1: It represents a strong and positive correlation between two variables
Cross validation
Cross validation is a statistical resampling method used to evaluate the performance of an artificial intelligence model on unseen data as objectively and accurately as possible. In this method, the data set is divided into k parts and one part at a time is used as a test set. The rest are used as the training set. This process is repeated for all parts and the performance of the model is measured at each iteration. The overall performance of the model is determined by averaging the results. This approach helps to understand how the model performs on different data subsets and helps to obtain more reliable results22,32,33. Cross validation is presented in Fig. 3. In this study, stratified folds were intentionally not used due to the relatively small size and clustered nature of the dataset, which could lead to overly homogeneous folds and affect model training. Instead, we used random folds to better reflect the natural variability of the data.

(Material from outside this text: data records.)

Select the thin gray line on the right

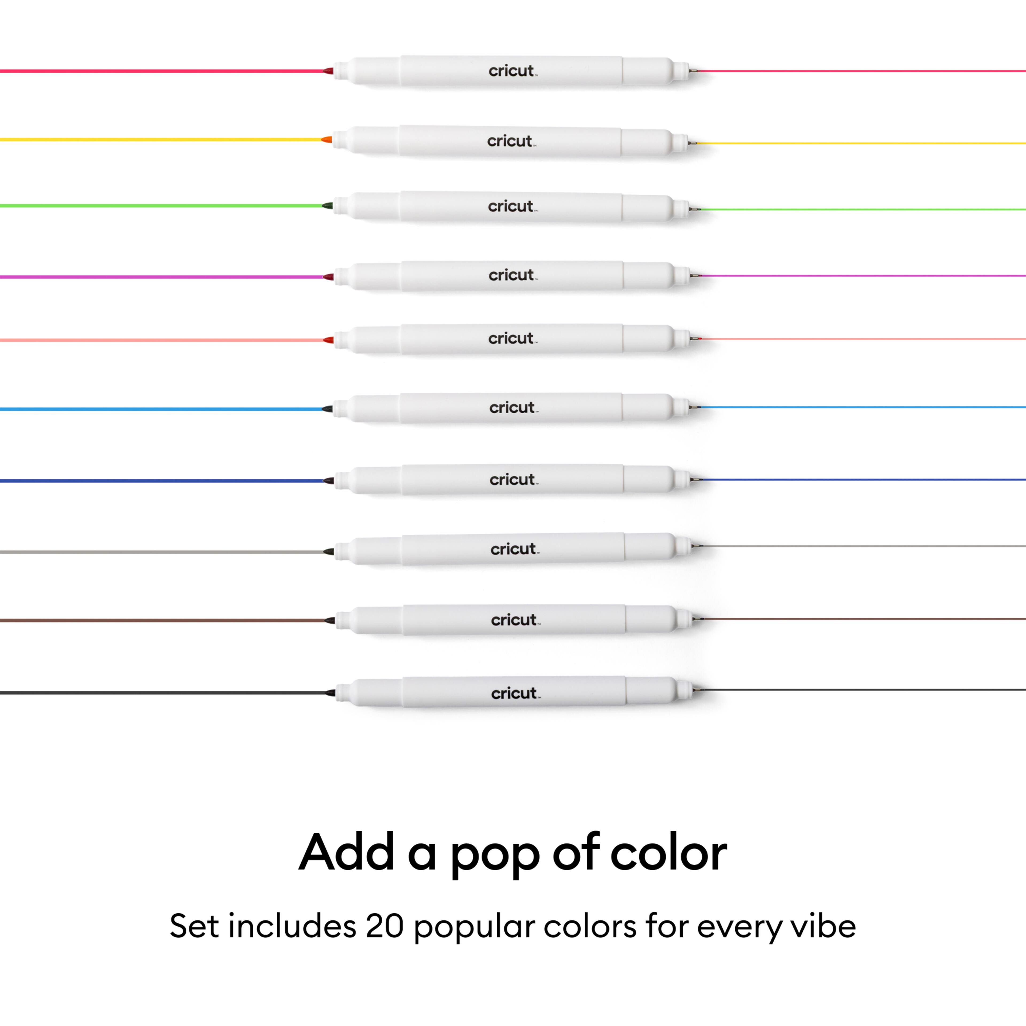tap(860, 546)
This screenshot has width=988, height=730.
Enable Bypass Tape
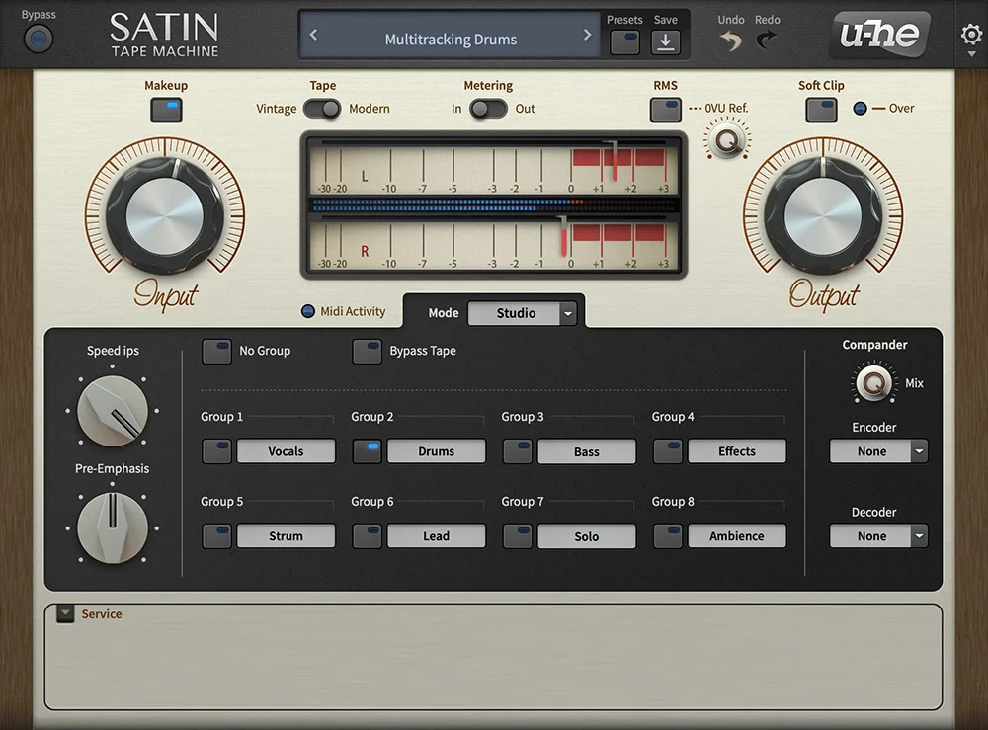[367, 351]
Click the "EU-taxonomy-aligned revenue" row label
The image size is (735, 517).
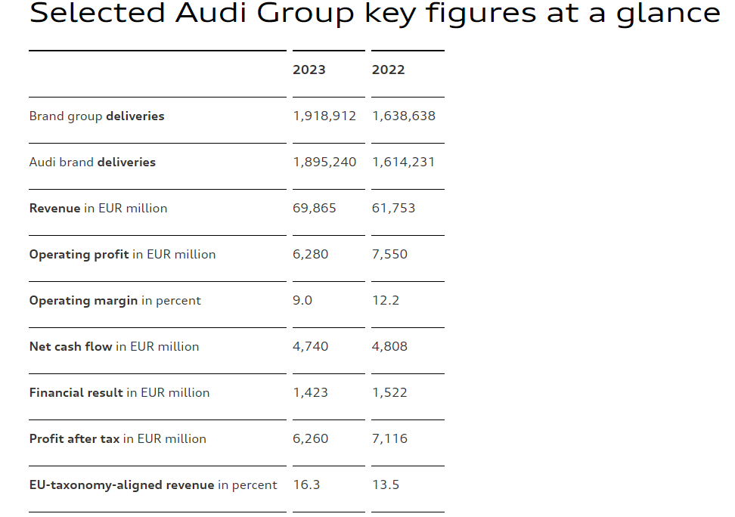pos(154,484)
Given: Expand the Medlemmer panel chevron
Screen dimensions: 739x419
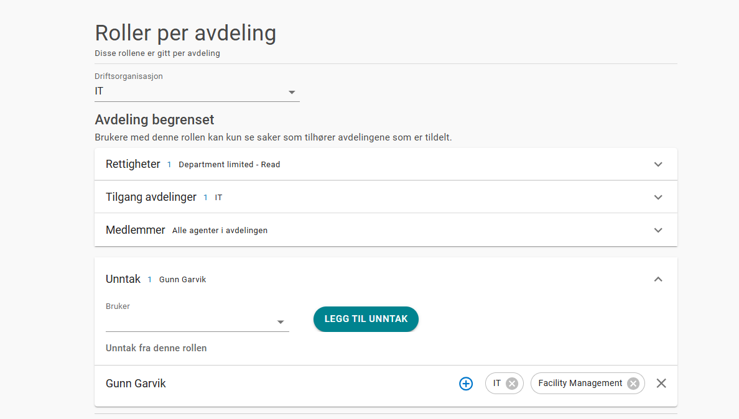Looking at the screenshot, I should point(658,230).
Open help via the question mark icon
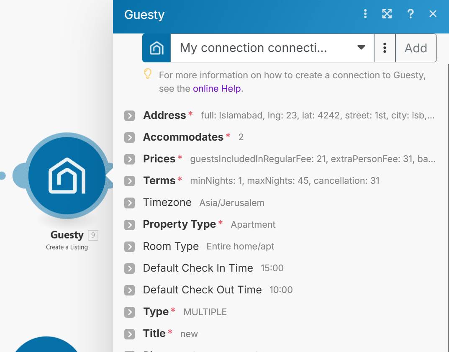 coord(411,14)
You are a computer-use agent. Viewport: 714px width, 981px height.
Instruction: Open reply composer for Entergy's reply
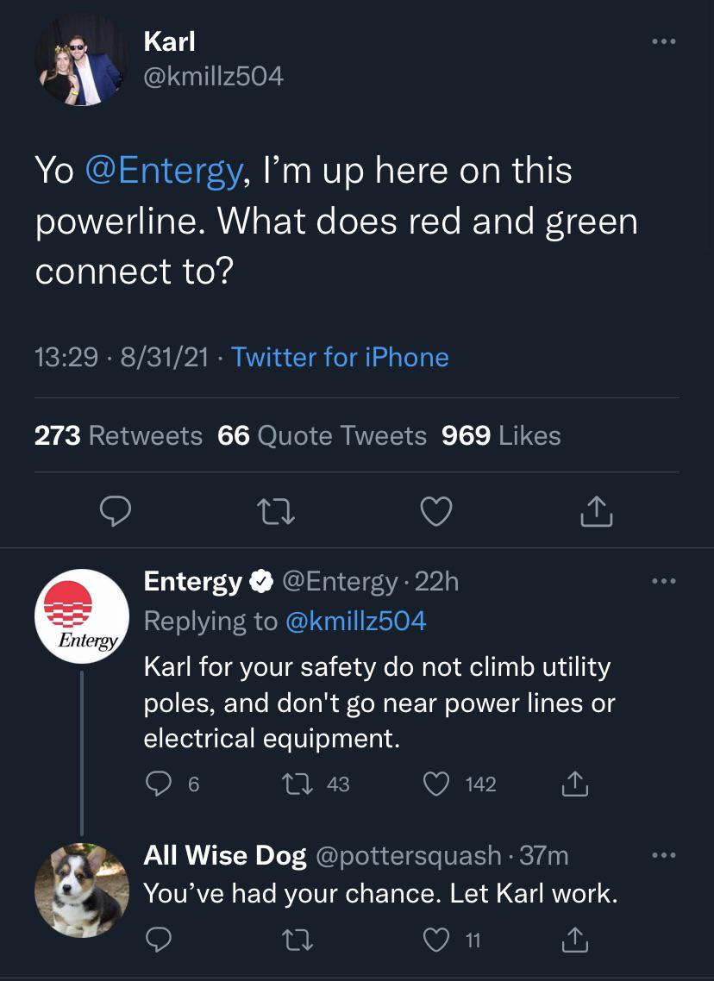pyautogui.click(x=158, y=784)
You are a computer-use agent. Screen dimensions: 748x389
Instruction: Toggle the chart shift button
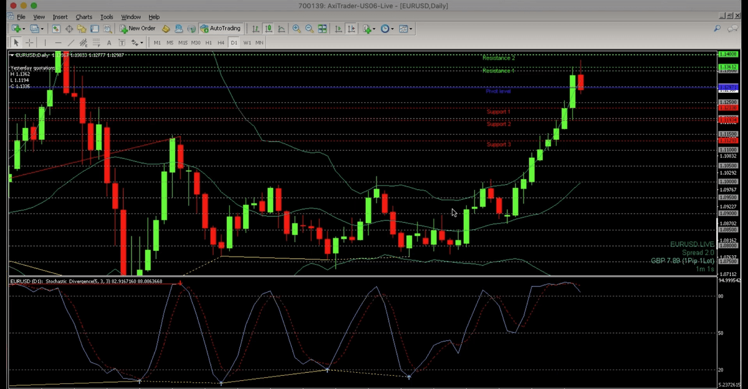(352, 29)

Fig. 3Artificial intelligence models
Artificial intelligence models are computer systems designed to perform various tasks. These models try to mimic human intelligence and demonstrate advanced capabilities in certain areas34. Logistic Regression, bagging and random forest algorithms were used in this study.
Logistic regression
Logistic regression is a statistical method and artificial intelligence algorithm used in classification problems. It is mainly used to model the relationship between independent variables and a categorical dependent variable. It uses the logistic function to transform the input variables into a probability value between 0 and 1. This probability usually represents the probability of an event occurring or belonging to a class. Logistic regression is widely used, especially in binary classification problems, but can also be adapted to multiclass problems35,36,37.
Bagging
It is an ensemble learning method and is used to improve prediction performance. In this model, random samples are taken from the original dataset and an independent model is trained on each sample. Then, the predictions of all models are combined to form a prediction. Voting is used for classification problems and averaging for regression problems38,39.
Random forest
Random Forest is a powerful artificial intelligence algorithm that is one of the ensemble learning methods and combines a large number of decision trees. This algorithm is based on the bagging method and additionally uses feature randomization. Each decision tree is trained on a randomly selected sample from the original dataset and a randomly selected subset of features is used at each node40. This approach increases the diversity of the model and reduces the risk of overlearning. In the prediction phase, the results of all trees are combined. Majority voting is used for classification and averaging is used for regression. Random Forest has the advantages of high accuracy, good generalization ability and applicability to different types of data26,41,42.